Il ne nie pas pour autant les écueils et dangers que peut croiser la communauté et qui pourraient mener à un communautarisme « insupportable » : des groupes clos et despotiques, des hiérarchies obsolètes, le refus de la loi commune, la volonté de faire sécession, l’exclusion ou l’apartheid (dont la version sud-africaine a été défendue par le GRECE jusque dans les années 1980). Pour les grécistes, la limite c’est l’ordre et la reconnaissance de la loi commune. Tout ne se vaut néanmoins pas, et l’éditorialiste d’Éléments classe également comme « insupportable » le fait de « placer sur pied d’égalité la culture d’accueil et les cultures d’origine, comme si c’était à la première de s’adapter aux secondes ou comme si toutes les identités avaient de la valeur à la seule exception de celle des autochtones »35. La « culture dominante » de chaque pays devrait, au contraire, constituer un « référent central ». Le relativisme culturel a des limites, celles de l’ordre et de la hiérarchie, et l’affirmation communautaire est, en fin de compte, perçue comme un moyen de pacifier la société et d’assurer la stabilité des structures fondamentales (État, propriété, salariat, famille).

 

La question qui pose alors est de savoir si l’appartenance est choisie ou imposée. Alain de Benoist explique que « le droit à la différence n’est par ailleurs qu’un droit, c’est-à-dire une liberté, non une obligation »36 ; les communautés pouvant être « héritées ou choisies », il prône la possibilité de les quitter, d’en rejoindre d’autres, sans être qualifié de traître (c’est le « droit de sortie » ou « exit right »). Ce qui importe c’est que les structures et leurs spécificités culturelles soient préservées, par une endogamie assumée et favorisée par des dispositifs législatifs ad hoc. Car même si le théoricien reconnaît que les coutumes communautaires évoluent (notamment au contact des autres), l’institutionnalisation aurait d’abord pour objet la préservation de ces fonctionnements et traditions. « Choisir » une communauté équivaudrait donc à s’engager à en respecter les règles, et ce ne serait pas à l’État d’y veiller, mais bien à des structures communautaires de police et de justice.

 

De telles idées sont même en rupture avec le traditionnel ethnodifférentialisme qui liait chaque peuple à une culture, une religion et une terre. Pour Alain de Benoist, identité et valeur ne sont désormais plus forcément attachées à un territoire, plutôt l’inverse : un territoire n’est pas lié à une communauté spécifique. Toute appartenance devient une construction sociale. Si, dans les années 1960, les futurs grécistes voyaient l’Europe comme « un cœur dont le sang bat » au-delà du continent, il semble que pour eux, désormais, chaque entité ethnique puisse faire de même, y compris en France… L‘écart est flagrant avec la tendance völkisch, qui défend la position « un terre, un peuple » et ne ménage pas ses critiques vis à vis des thèses d’Éléments37.
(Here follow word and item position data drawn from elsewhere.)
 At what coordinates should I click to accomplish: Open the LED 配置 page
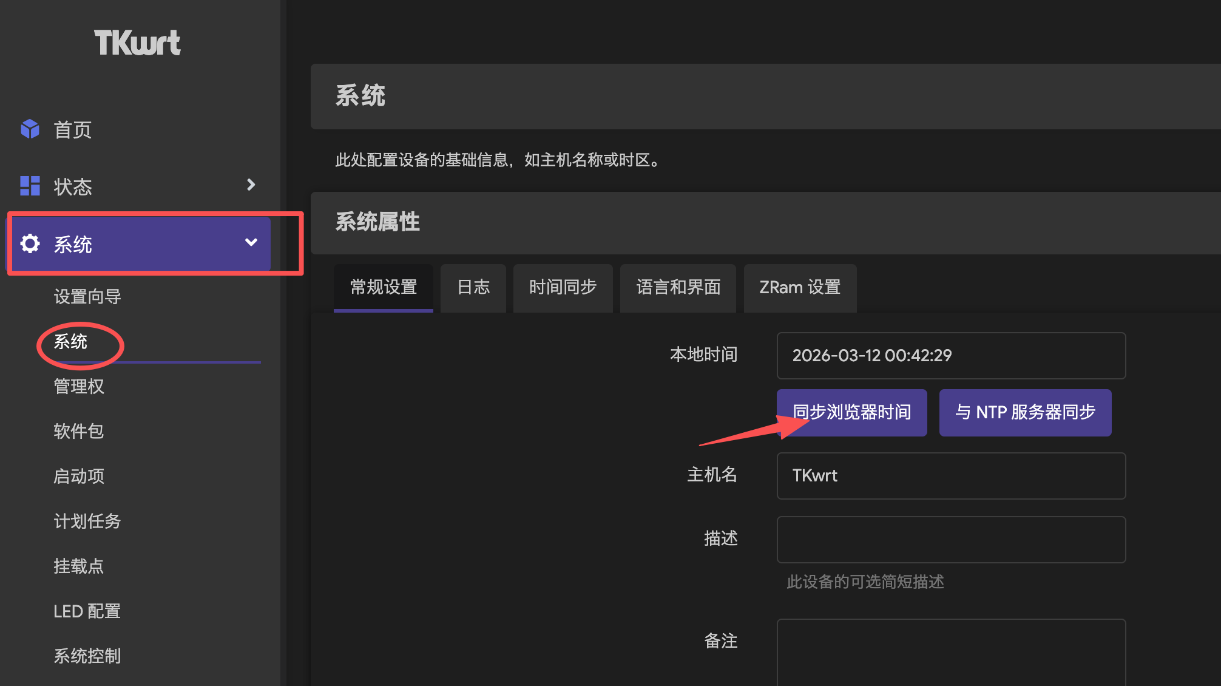coord(86,611)
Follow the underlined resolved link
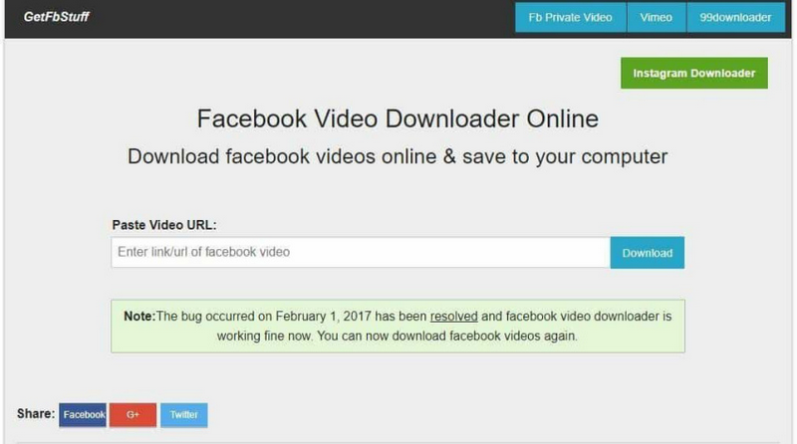Viewport: 797px width, 444px height. click(454, 317)
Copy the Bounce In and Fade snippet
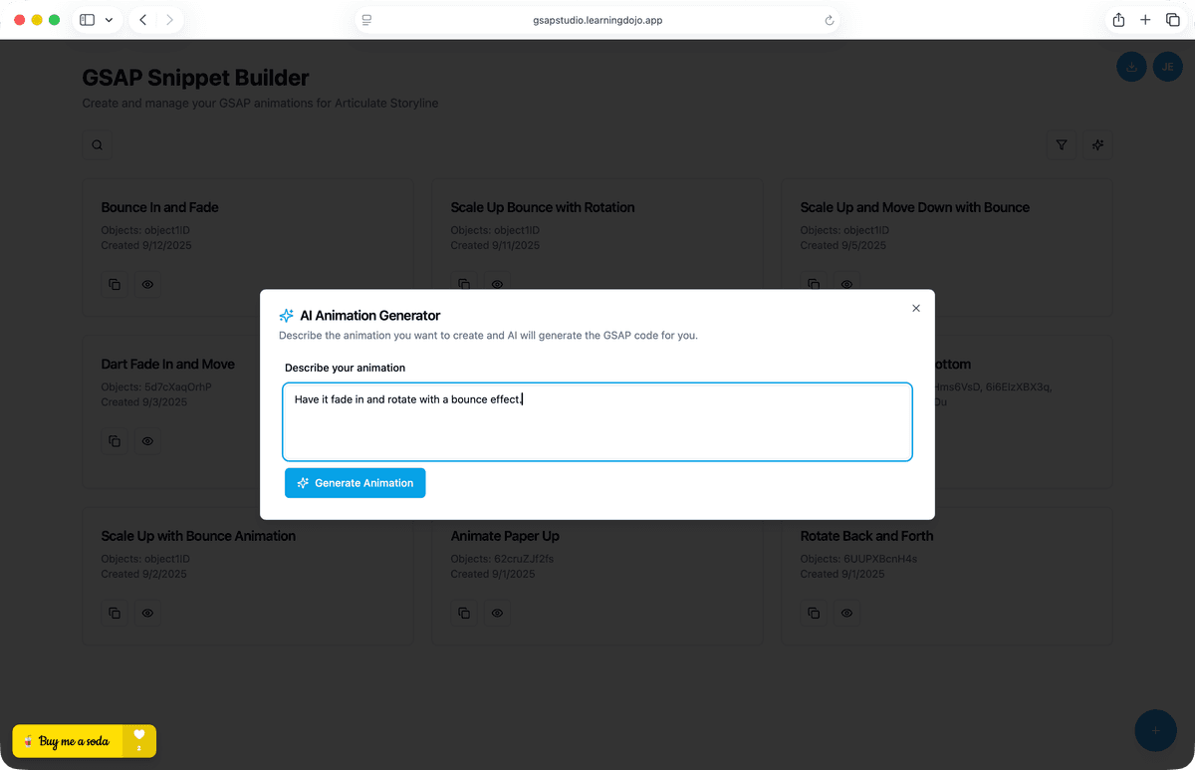 [x=115, y=284]
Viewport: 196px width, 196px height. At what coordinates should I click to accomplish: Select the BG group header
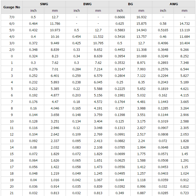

NOUVELLE DROITE ET EXTRÊME DROITE AUJOURD’HUI

Le revirement de la Nouvelle droite sur la question ethnique en Europe a été ressenti par certains comme un véritable Bad-Godesberg 38. Alain de Benoist abandonnerait tous les repères (terre, sang, traditions) et donnerait « plus d’importance à ce que les gens pensent ou font concrètement, aux valeurs dont ils se réclament et à la façon dont ils les vivent, qu’à ce qu’ils sont ou sont présumés être. »39 Le voilà qui sombre dans la bien-pensance, évoquant « la volonté de vivre en commun » et reprenant à son compte la différence faite par Paul Ricœur entre identité-idem et identité-ipse : « on ne définit pas tant son identité par le rappel de ce que l’on a fait en commun dans le passé qu’en disant ce que l’on souhaite faire en commun dans l’avenir. […] Ce n’est pas l’avoir-été, mais le vouloir-faire ensemble qui dit ce qu’il en est aujourd’hui de notre identité »… Le cœur de Pierre Vial ou Le Pen battant pour la première, celui d’Alain de Benoist pour la seconde… (tout comme Emmanuel Macron).

 

Alain de Benoist se place en décalage croissant avec l’extrême droite traditionnelle, même lorsqu’il évoque les traditions ou l’identité européennes : « Nous sommes riches d’un extraordinaire héritage. Cet héritage il ne faut pas le regarder d’une manière réactionnaire ou restaurationniste […] les traditions sont faites pour être actualisées, transformées ; l’identité ce n’est pas ce qui ne change jamais, c’est ce qui nous permet de rester nous-même en changeant tout le temps. Et l’histoire de l’Europe c’est une série de métamorphoses » 40


Certains se demandent si le pape de la Nouvelle droite, avec le poids des âge, ne serait pas tout bonnement devenu un homme de gauche…41 il en faudrait peu pour que lui-même l’admette. Il l’avoue, s’il votait ce serait davantage pour Bernie Sanders que pour Donald Trump, pour Jean-Luc Mélenchon que pour Marine Le Pen42. Pourtant, s’il est dans la case « facho », il doit bien être possible de le rattacher à l’extrême droite ? Il y a certes son opposition à l’immigration actuelle. Mais il y a surtout quelque chose qu’on ne peut lui ôter, c’est son élitisme (antibourgeois), son rejet de l’égalitarisme et de la démocratie (non pas dans une démarche militante mais plutôt dégagé des triviales contingences du politique). Son « antiracisme » se base sur le respect des différences, mais aussi sur l’existence au sein de chaque communauté d’une forme de hiérarchie (inséparable de l’homme de par son animalité), voire d’aristocratie. C’est le propre de la communauté organique que défend par exemple, d’une autre manière, le courant monarchiste et qui s’incarne dans la trifonctionnalité indo-européenne – d’autres néo-droitiers étant même envoûtés par le système indien des castes43.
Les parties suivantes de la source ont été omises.